== Records provided

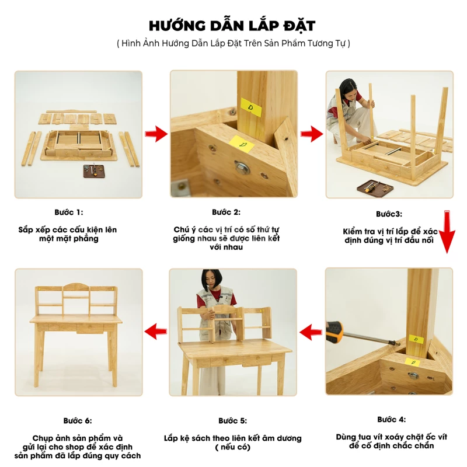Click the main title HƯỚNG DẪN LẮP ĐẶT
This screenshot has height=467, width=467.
pyautogui.click(x=232, y=26)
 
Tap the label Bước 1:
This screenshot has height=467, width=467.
pyautogui.click(x=69, y=212)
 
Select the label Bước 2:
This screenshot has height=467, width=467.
pyautogui.click(x=226, y=212)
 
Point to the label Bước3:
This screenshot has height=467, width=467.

====

▶ **Task details**
Reproduce the data above line for line, without changing any wording, and leave out the pictures.

▶ **Task answer**
Click the main title HƯỚNG DẪN LẮP ĐẶT
This screenshot has height=467, width=467.
pyautogui.click(x=232, y=26)
 
Tap the label Bước 1:
This screenshot has height=467, width=467.
pyautogui.click(x=69, y=212)
 
Select the label Bước 2:
This screenshot has height=467, width=467.
pyautogui.click(x=226, y=212)
 
Point to the label Bước3:
This screenshot has height=467, width=467.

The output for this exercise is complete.